I wrote previously about how after we have walked with Christ for awhile, we begin to see patterns in the way He deals with us as individuals. At that time, I wrote of how God speaks to me through His creation. Until yesterday, I had forgotten one of the other ways.
I was looking for a recipe and pulled a cookbook that didn’t look familiar off the shelf. (That was because it was one that my husband had from his bachelor days.) When I opened it up, a postcard fell out. His mom had sent him a recipe and the front of the card had the following poem.
I Needed the Quiet
Alice Hansche Mortenson
I needed the quiet so He drew me aside,
Into the shadows where we could confide.
Away from the bustle where all the day long
I hurried and worried when active and strong.
I needed the quiet tho at first I rebelled
But gently, so gently, my cross He upheld
And whispered so sweetly of spiritual things
Tho weakened in body, my spirit took wings
To heights never dreamed of when active and gay.
He loves me so greatly He drew me away.
I needed the quiet. No prison my bed,
But a beautiful valley of blessings instead –
A place to grow richer in Jesus to hide.
I needed the quiet so He drew me aside.
From the book I Needed The Quiet, © 1978 by Beacon Hill Press
Until I read that, I had failed to remember that there have been several significant periods in my life when God has put me flat on my back (read: allowed me to be very sick) in order to get my attention. I’ve even talked with people in the past about how God will sometimes lay me out flat so He can get my attention when He has something really important He wants to show me.
So I was not only encouraged by the poem, I was encouraged by the reminder of God’s faithfulness to work, not in spite of the hard times but because He allows them on purpose. Not to hurt me, but because He loves me so much. We don’t think of pain and love as going hand in hand, but in God’s economy they certainly do. All I can think of is getting better, getting off these medicines that make me feel crummy, and getting back to “living life”. But in God’s plan to make me more Christlike, I am “living life” and probably living it more fully right now as I am forced to cling to Him than I would be if I were just going about daily life as it falls into place.

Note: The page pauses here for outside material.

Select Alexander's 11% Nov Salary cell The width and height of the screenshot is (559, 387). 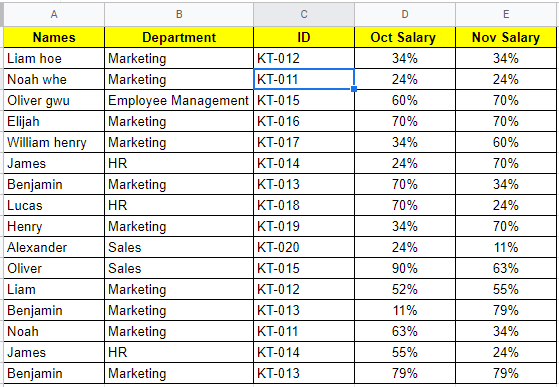click(x=506, y=247)
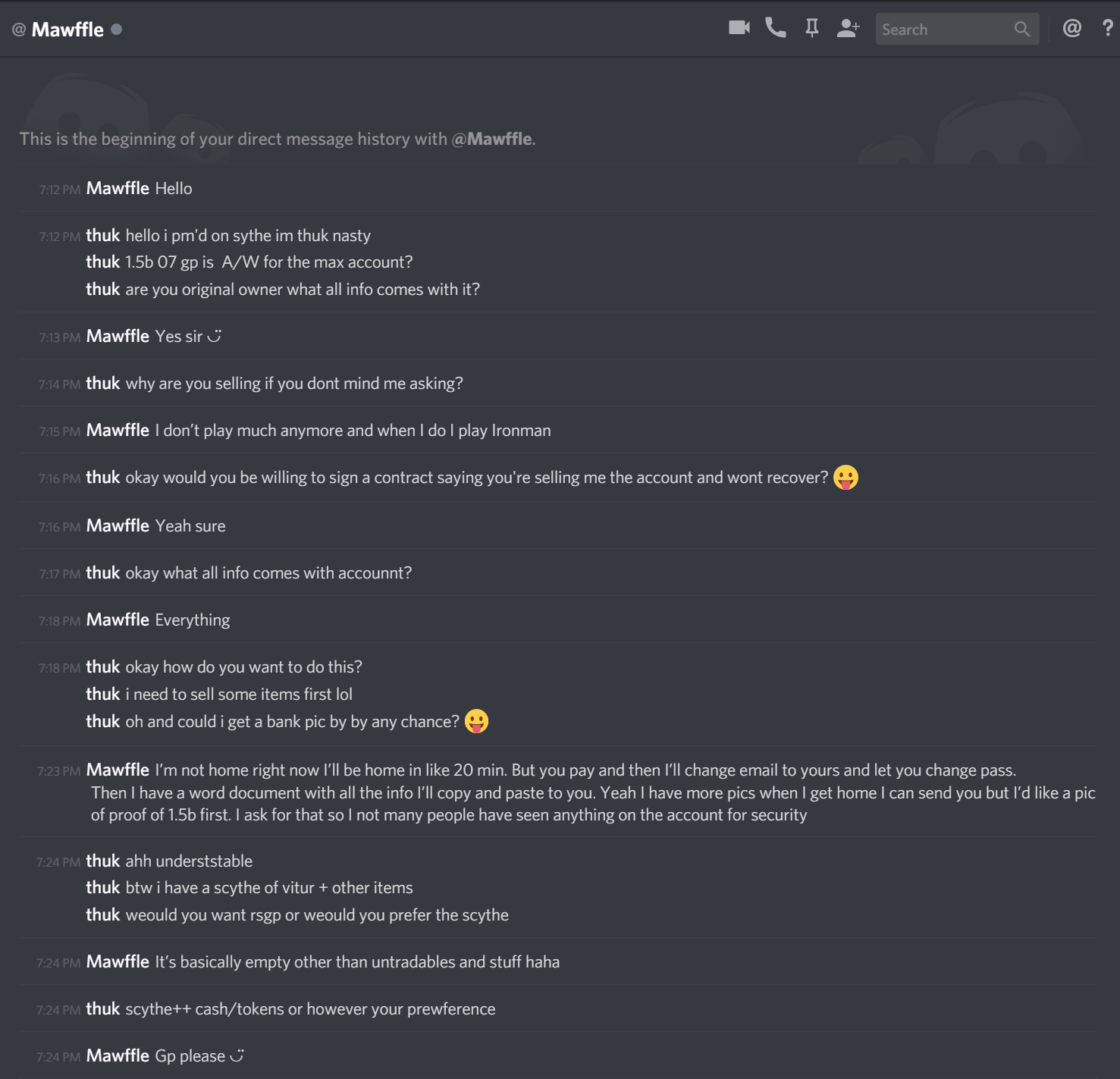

A verse that God has given to me on a few significant occasions is Joel 2:25. God is speaking and says, “I will repay you for the years the locusts have eaten – the great locust and the young locust, the other locusts and the locust swarm – my great army that I sent among you.” The words that are circled in my Bible are in bold here. God controlled the locust and sent the locust for a purpose. It was an event that probably seemed destructive at the time, but was under God’s control and according to His purposes.
May we all rest in God’s purposes each day, even when He draws us aside because we need the quiet.
Thank you for this.
“He draws me aside to quiet..” applies to me. When I find my self reacting in frustration/anger I have learned to go to a quiet place (bathroom/bedroom, ect.) instead of ranting/yelling. In that quiet moment I am able to gather my thoughts, talk to Him, and encourage myself to wait a day. God leads me to quiet water and He cleanses my emotions.
You’re welcome! I’m glad you found it encouraging.
This poem has remained so very special to me over nearly 40 years. I saw this poem the day my Dad passed away after a year of battling cancer. He was 62 and always very active and busy and a Godly man. This was a perfect remembrance and I purchased a plaque for my Mom and siblings.
Thank you for sharing the story of why you love this poem. This post receives pretty steady search traffic so I think others also find it meaningful for various reasons.
I pray God blesses you and your family with continued wonderful memories of your Dad.
Your blog popped up with a Google search for the poem “I Needed the Quiet”. I actually have the post card with the poem on the front (in storage) a stranger sent me when I had an accident and was hospitalized. The sender was a neighbor and close friend of my great aunt. I was 23 years old, in FEB 1981. The poem spoke to my complacent Christian heart and was a catalyst for me to get right with God. I’m a writer and am writing about that experience now and needed to refresh my memory on the poem, hence my search I’m presently recovering from surgery on my left ankle due to an injury, and the Lord brought the poem and my event in 1981 to mind. I subscribed to your blog and am eager to hear from you, especially on current events. I’m socially and politically conservative, just celebrated our 40th wedding anniversary, a mother of two sons and their wives and six precious grandchildren. Two grands are twins 2 year old girls that live just miles away I have the pleasure of caring for 2 days per week, until accident. We live in N. Metro Atlanta, in what was country 30 years ago. We raised and homeschooled our sons here. We have a lot in common! Press on, my dear! Your voice needs to be heard! Sincerely, Vicki Davis
It’s nice to “meet” you! Thank you for sharing how you arrived here. I always find it interesting to hear how God leads people to my website.
Thank you as well for the encouragement to press on. It truly is helpful to hear that kind of encouragement from others.
I hope you continue to mend well and can get back to enjoying your granddaughters soon!